If you are serious about archiving, look at what museums do; I am a natural history museum professional. We use serial numbers from 1 to n, and the data are stored in a database with multiple fields. I use the same approach for my ~28,000 images, some 35 mm slides, some 4x5" chromes, some digital assets, that are just numbered from 1-n. With a database, it is much easier to find images that correspond to multiple keywords.
Consider a lizard in Europe, but I don't recall whether it was in France or Italy, or which year. I search in the database for Class Reptilia under classification, and in geography, I enter Europe for continent (or give a lat/long bracket in those fields), and voila, the list pops up. The associate serial numbers guide me to the right place, whether hard-copy or digital assets are located. The associated thumbnails help me visually to narrow down my search.
Using some cryptic file-naming scheme is not going to work in the long run, because you cannot include enough information in those few characters, and complex searches are impossible. The database approach is clearly superior. There are canned photo-dbs out there, but I don't like any of them, as they are not taylored to my requirements. I have constructed my own from off-the shelf software (FileMaker). The one thing you have to do, is think which fields you need for your purpose. If the db becomes obsolete, export the data as tab delimited file, and import it into the new software. And, print out a hard-copy index by number as the ultimate back-up.

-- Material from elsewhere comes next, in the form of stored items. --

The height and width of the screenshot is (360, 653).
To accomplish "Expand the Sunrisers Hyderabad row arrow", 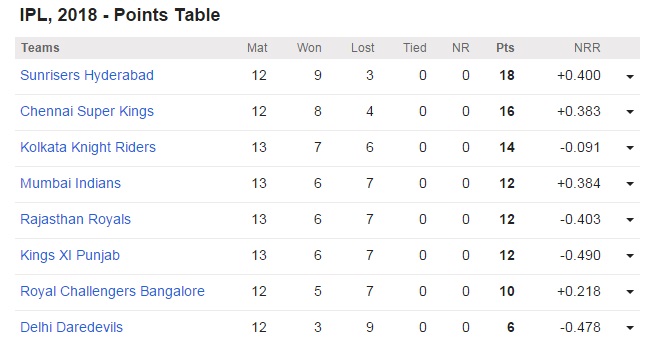I will pyautogui.click(x=630, y=76).
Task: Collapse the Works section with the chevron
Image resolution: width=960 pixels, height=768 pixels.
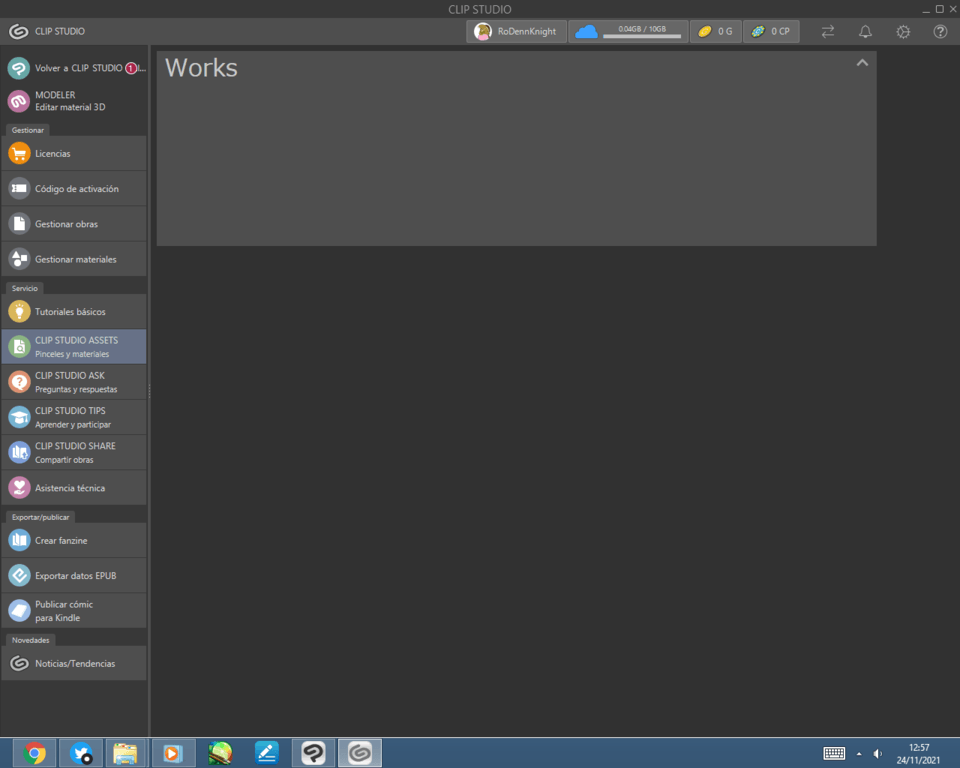Action: [862, 62]
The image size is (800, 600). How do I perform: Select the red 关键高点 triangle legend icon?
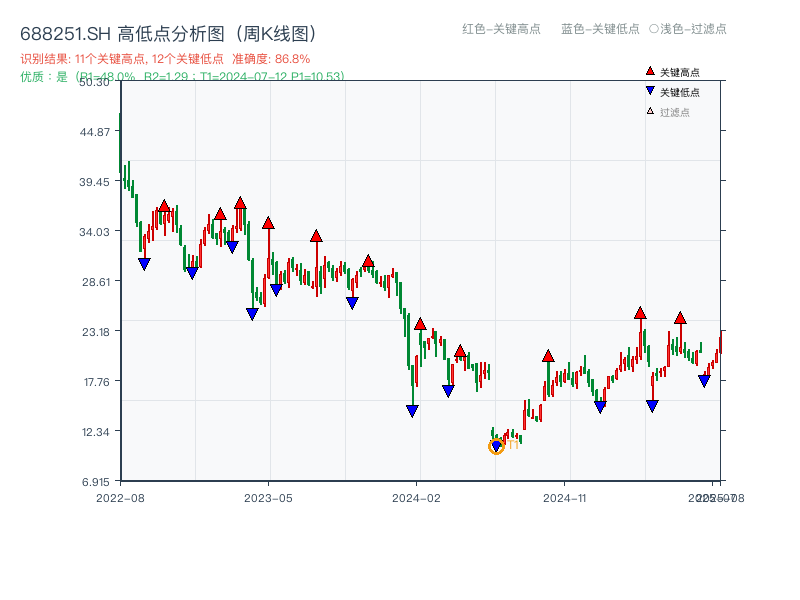click(x=648, y=70)
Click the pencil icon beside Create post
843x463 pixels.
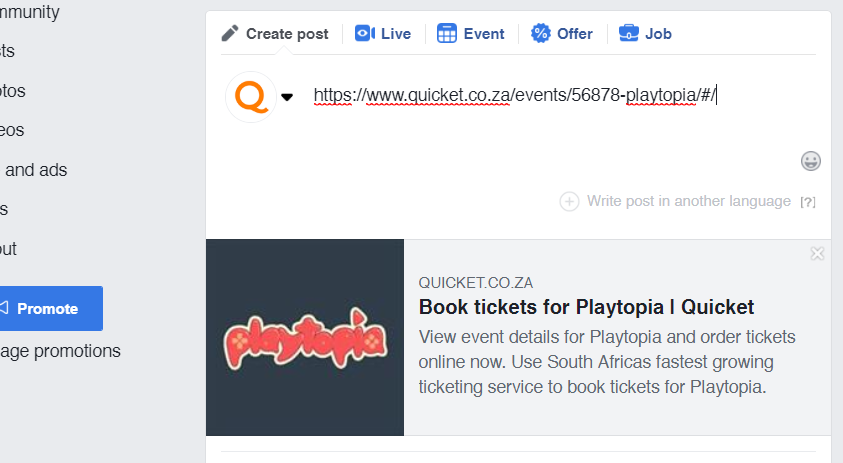pos(230,33)
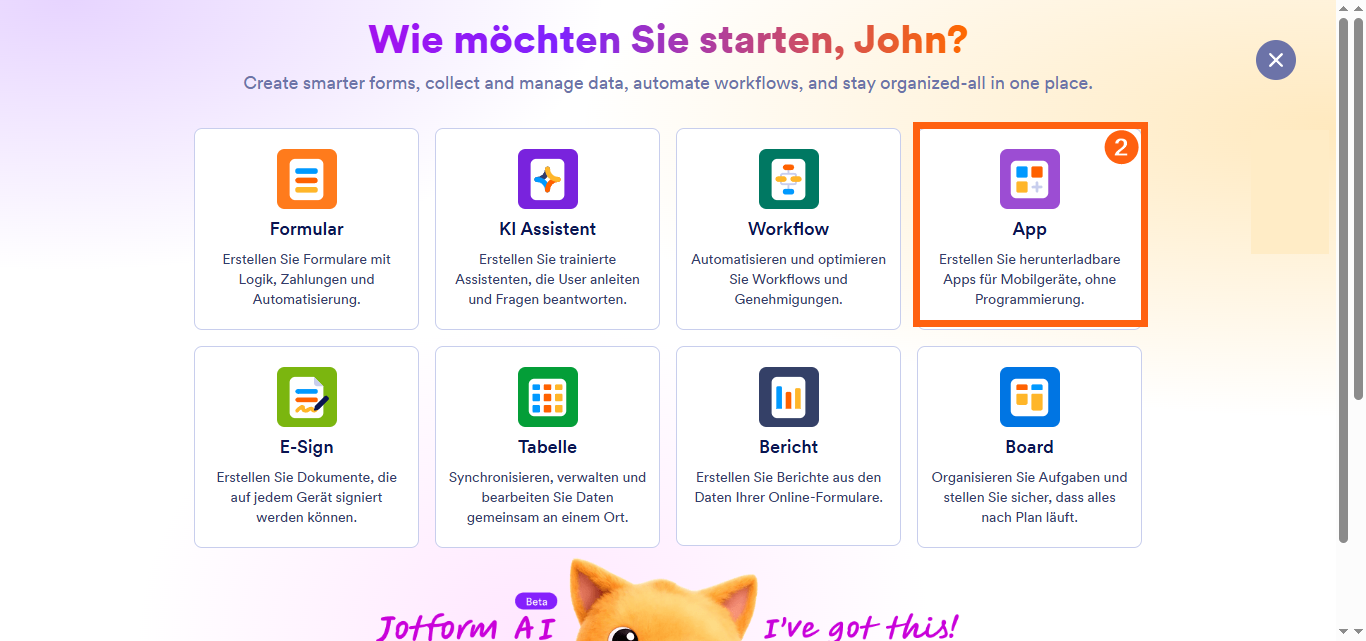Click the green Tabelle grid icon
1366x641 pixels.
547,397
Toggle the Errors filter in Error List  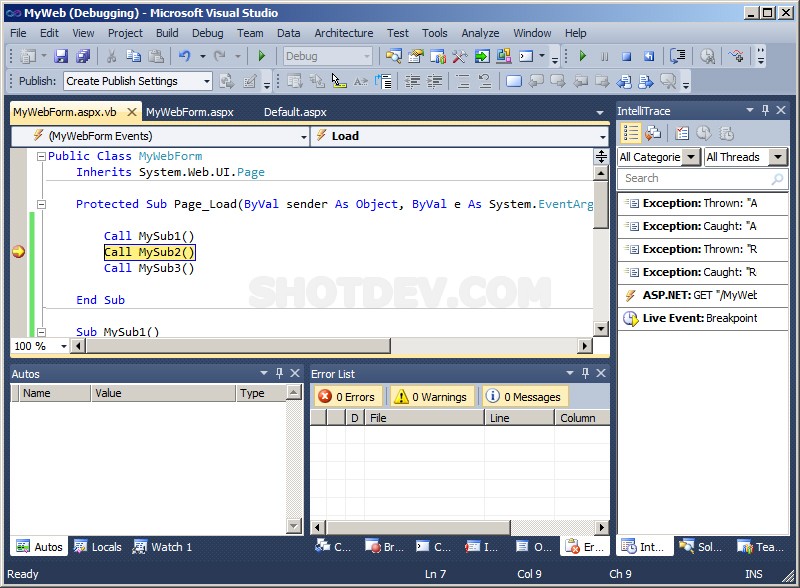[346, 397]
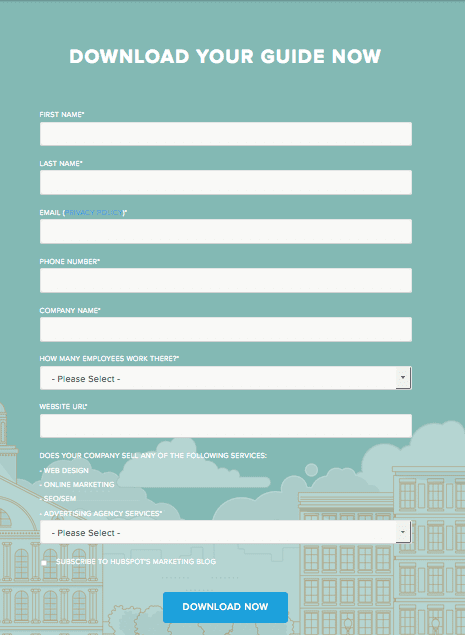The image size is (465, 635).
Task: Focus the Last Name text box
Action: click(x=226, y=182)
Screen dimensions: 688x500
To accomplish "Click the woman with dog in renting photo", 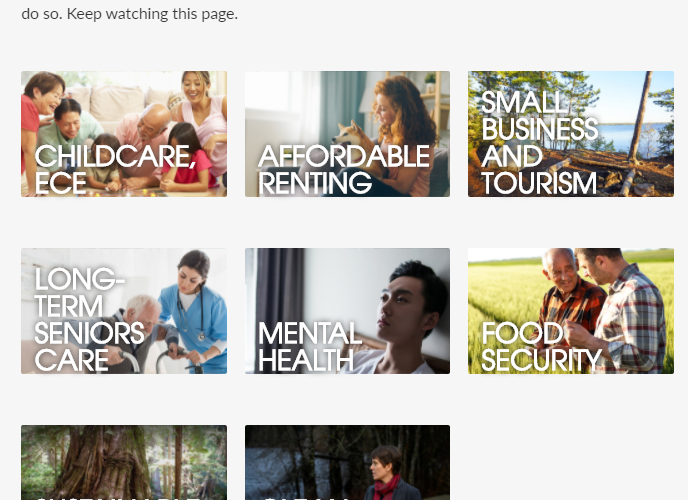I will (x=386, y=132).
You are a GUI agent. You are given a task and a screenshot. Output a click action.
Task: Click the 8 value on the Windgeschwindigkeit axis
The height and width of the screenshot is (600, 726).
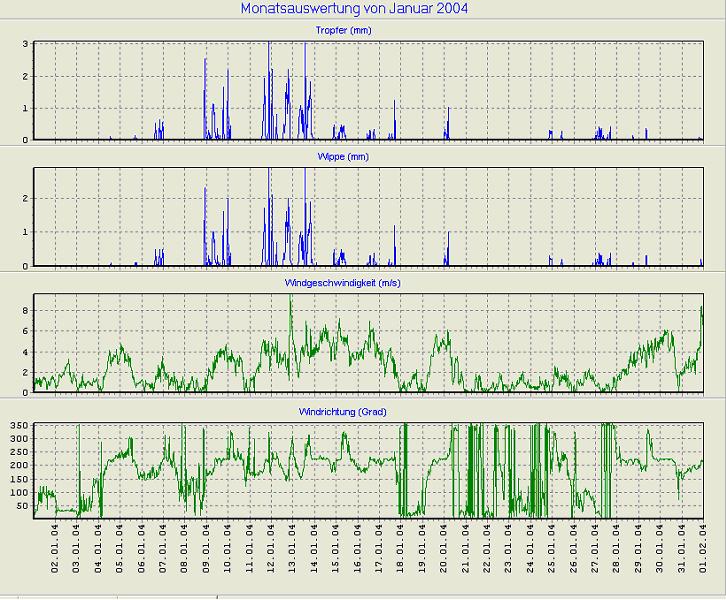tap(25, 311)
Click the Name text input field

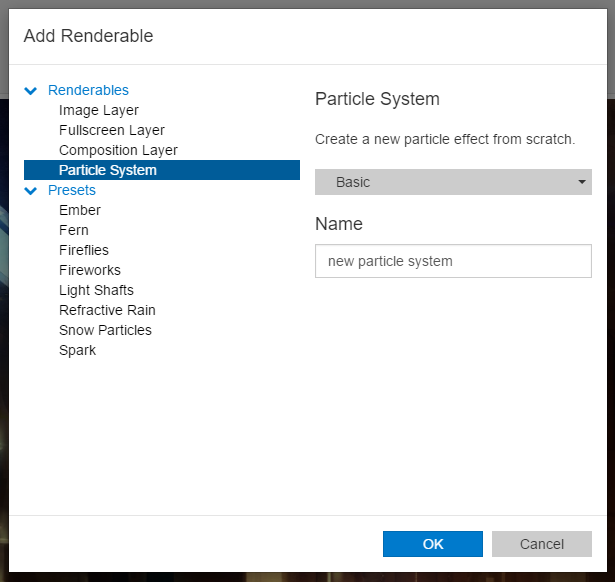(453, 261)
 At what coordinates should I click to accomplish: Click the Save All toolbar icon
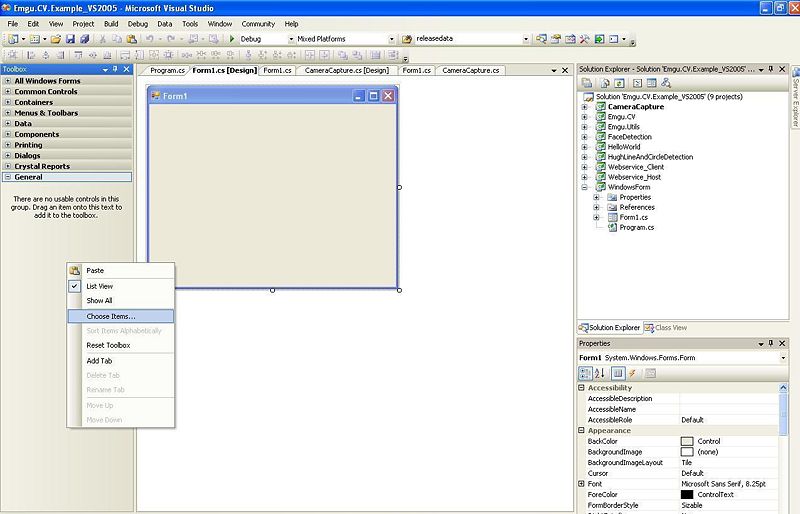click(x=85, y=39)
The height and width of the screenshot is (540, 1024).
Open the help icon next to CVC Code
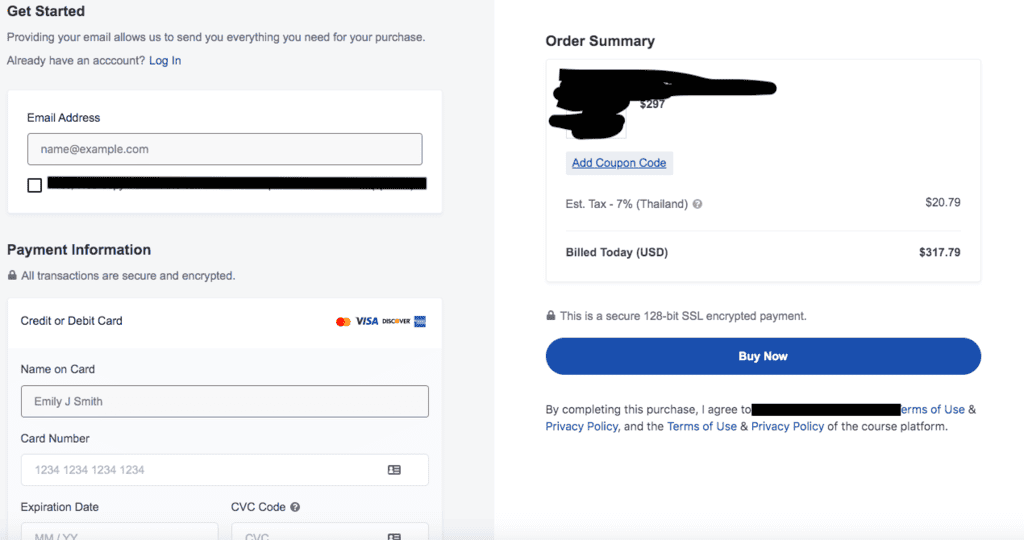296,507
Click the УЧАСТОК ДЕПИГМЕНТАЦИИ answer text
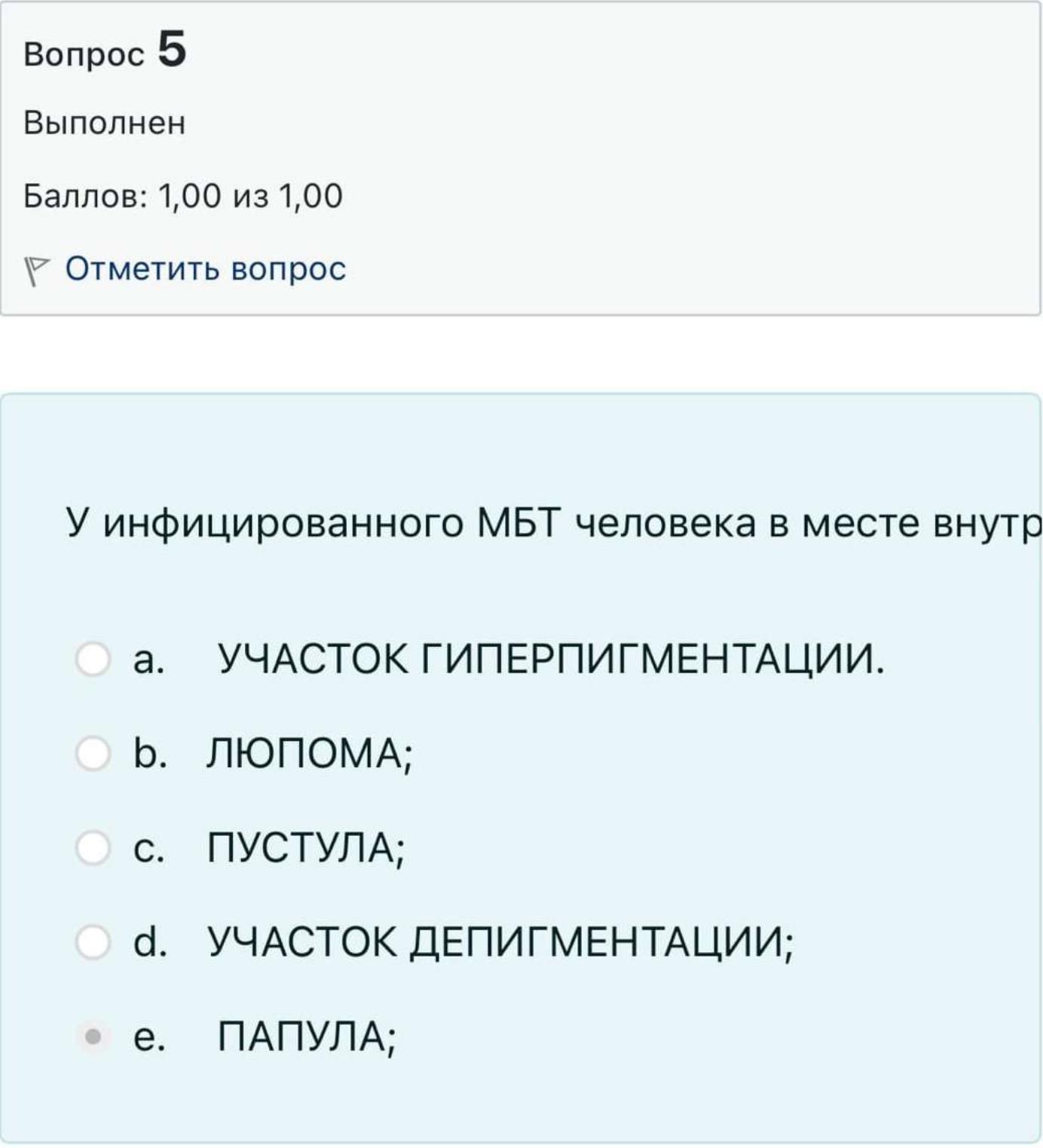This screenshot has width=1043, height=1148. pyautogui.click(x=500, y=943)
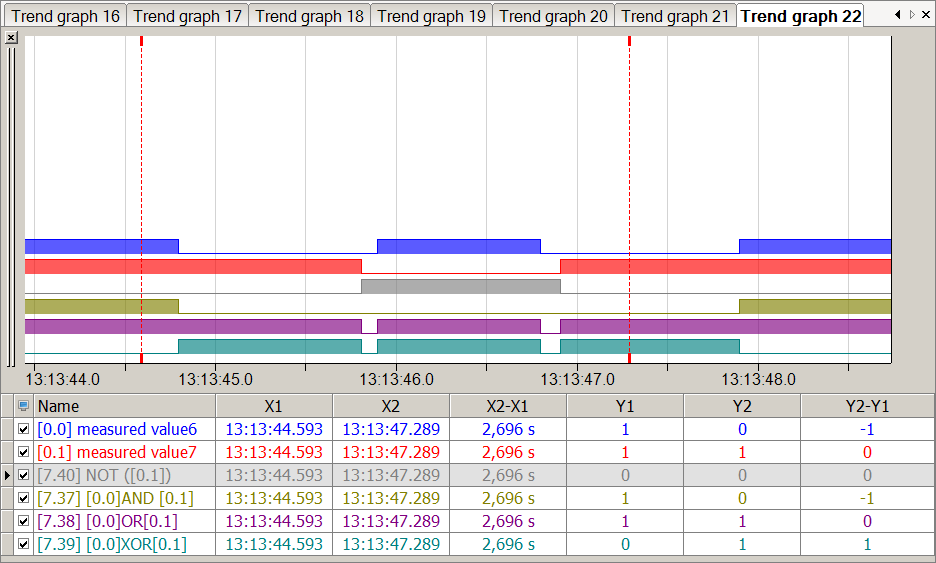The image size is (936, 563).
Task: Click the X2-X1 column header
Action: [508, 406]
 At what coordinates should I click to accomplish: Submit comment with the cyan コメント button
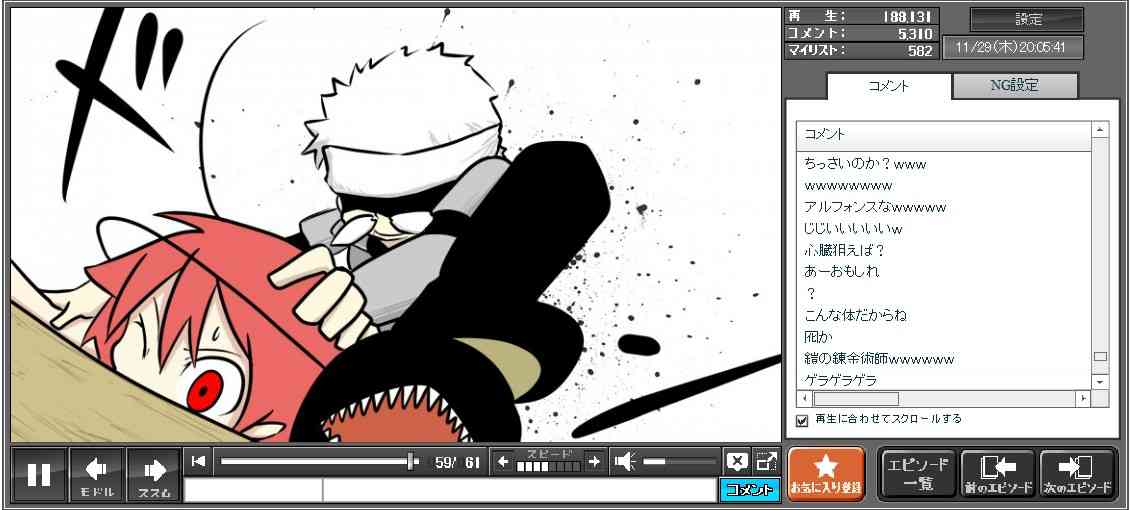[748, 490]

I recall the day many years ago, when a colleague asked me what image of pelagic animals I had. Searched database for habitat = pelagic, and some images popped up. There was an image of a makrel, that I did not remember in the least. Looked at the slide and it clearly had the serial number in my hand-writing on it. At the time I had about 3000 images. Now with over nine times as many, I know that I don't remember everything, and the database is my auxiliary brain.